Ucrânia: negociar a paz

Em entrevista, o professor Mario Giro fala da guerra na Ucrânia e analisa o conflito a nível mundial.

Por Giordano Cavallari

O professor Mario Giro, membro da Comunidade de Santo Egídio, é ex-vice-ministro das Relações Exteriores da Itália, de 2013 e 2018, colaborador do jornal e do semanário Scenari, autor do recente livro “Trame di guerra e intrecci di pace. Il presente tra pandemia e deglobalizzazione” (Ed. SEB27, julho de 2022), dedicado à guerra na Ucrânia no quadro internacional global.

A entrevista foi concedida a Giordano Cavallari e publicada em Settimana News, 09-10-2022. A tradução é de Moisés Sbardelotto.

mario giroEis a entrevista.

Professor, a guerra na Ucrânia poderia ter sido evitada com uma negociação?

A guerra poderia ter sido evitada. Toda guerra pode ser evitada. O próprio Churchill – que certamente não era um pacifista – dizia que uma guerra adiada é muitas vezes uma guerra evitada. A política sempre tem à disposição os instrumentos para evitar os conflitos: negociando. É preciso querer isso, politicamente.

O que não funcionou?
———
- O que fazer:
1: Transcreva a parte da entrevista que começa em "Ucrânia: negociar a" e segue até "com uma negociação?".
2: Dê continuidade à entrevista sobre a guerra na Ucrânia a partir do ponto em que ela termina.
As linhas a seguir são um material à parte, sem ligação com a entrevista.

- Trecho dos dados:
———
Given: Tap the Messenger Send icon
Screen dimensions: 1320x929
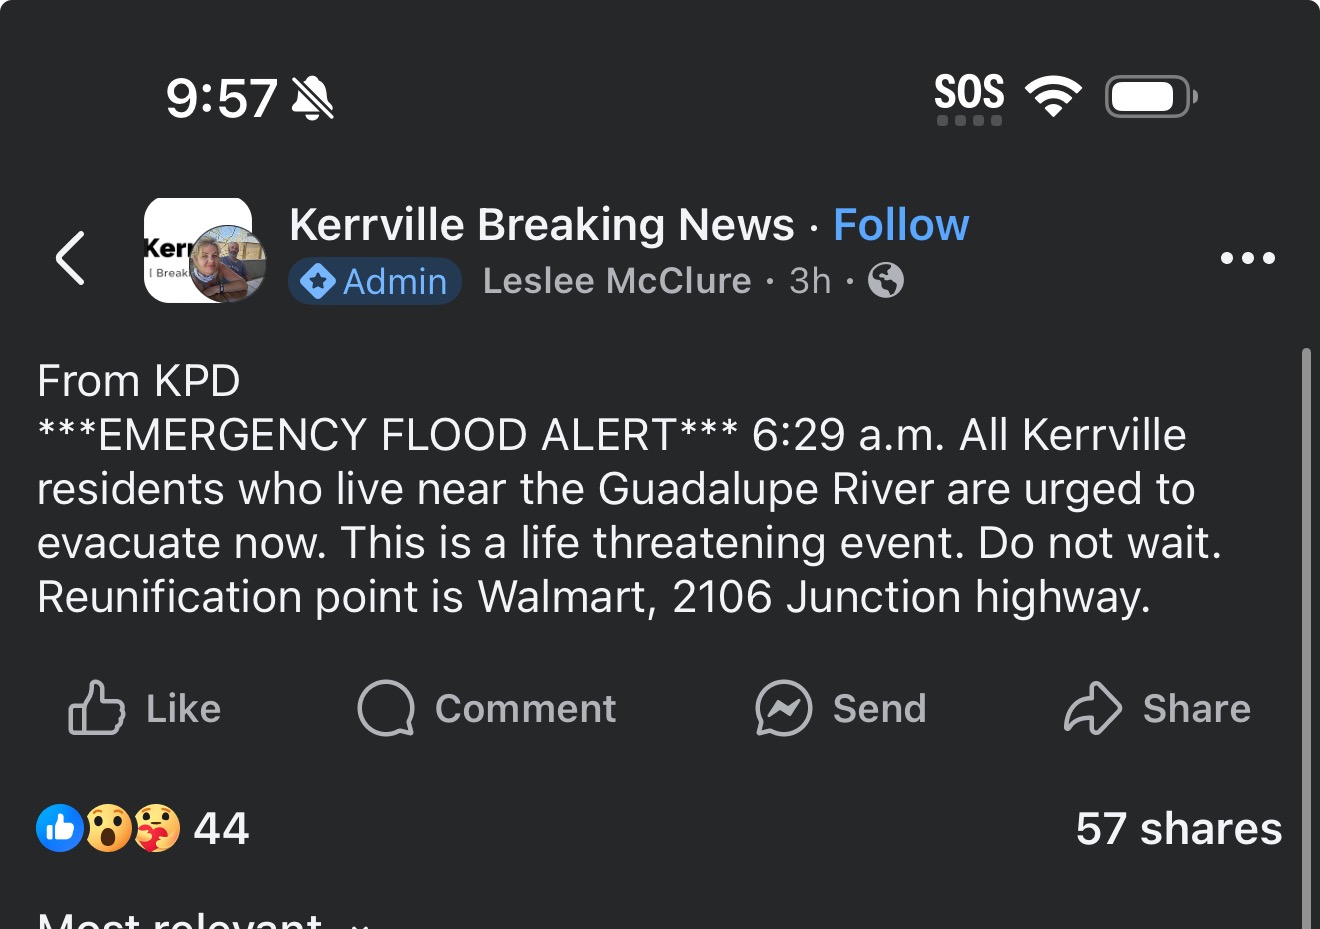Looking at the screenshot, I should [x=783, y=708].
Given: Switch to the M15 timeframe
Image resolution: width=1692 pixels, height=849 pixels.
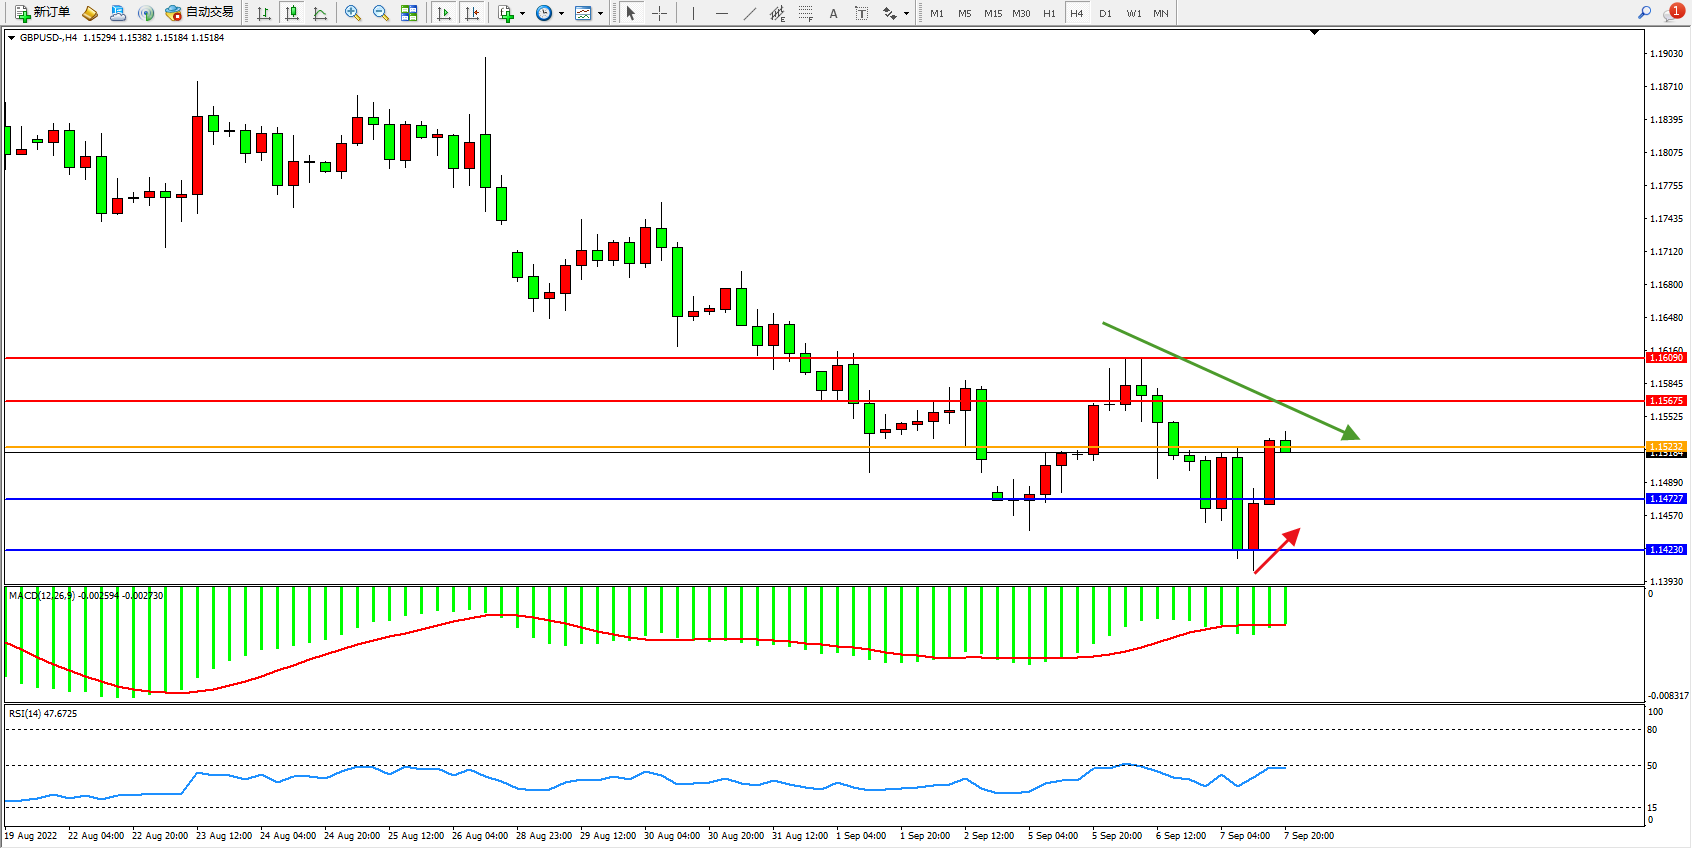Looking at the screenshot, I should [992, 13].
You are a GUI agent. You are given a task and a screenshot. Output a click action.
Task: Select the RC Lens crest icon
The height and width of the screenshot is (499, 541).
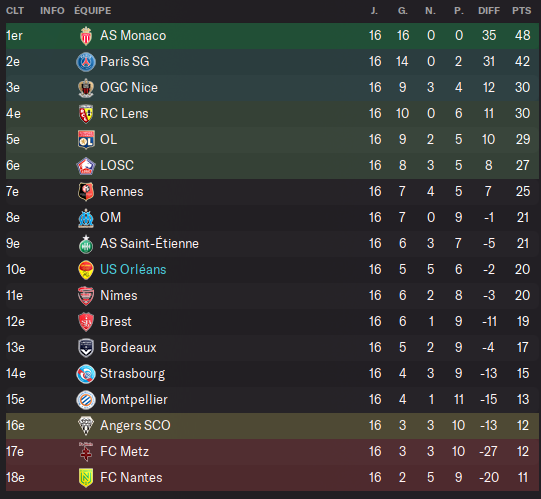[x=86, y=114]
———
- Respostas por item:
1:
Ucrânia: negociar a paz

Em entrevista, o professor Mario Giro fala da guerra na Ucrânia e analisa o conflito a nível mundial.

Por Giordano Cavallari

O professor Mario Giro, membro da Comunidade de Santo Egídio, é ex-vice-ministro das Relações Exteriores da Itália, de 2013 e 2018, colaborador do jornal e do semanário Scenari, autor do recente livro “Trame di guerra e intrecci di pace. Il presente tra pandemia e deglobalizzazione” (Ed. SEB27, julho de 2022), dedicado à guerra na Ucrânia no quadro internacional global.

A entrevista foi concedida a Giordano Cavallari e publicada em Settimana News, 09-10-2022. A tradução é de Moisés Sbardelotto.

mario giroEis a entrevista.

Professor, a guerra na Ucrânia poderia ter sido evitada com uma negociação?

2:
Acima de tudo, não funcionou o diálogo entre as potências e, antes ainda, a gestão da mudança de cenário político internacional, após o colapso da União Soviética. O Ocidente esperava que a Rússia se alinhasse em poucos anos com o liberalismo econômico ocidental, enquanto a Rússia construiu um nacionalismo desconfiado e revanchista. O colapso da URSS foi um choque muito violento, gerando pobreza e ressentimentos. No fim, foi um bumerangue para o Ocidente. Políticos russos inescrupulosos construíram em tudo isso uma atitude agressiva, cultivada por muito tempo e que não foi neutralizada. A responsabilidade por essa guerra é totalmente da Rússia, mas nós, ocidentais, precisamos entender quais erros cometemos, qual insensibilidade tivemos e, acima de tudo, o que não fizemos que poderia ter evitado a guerra.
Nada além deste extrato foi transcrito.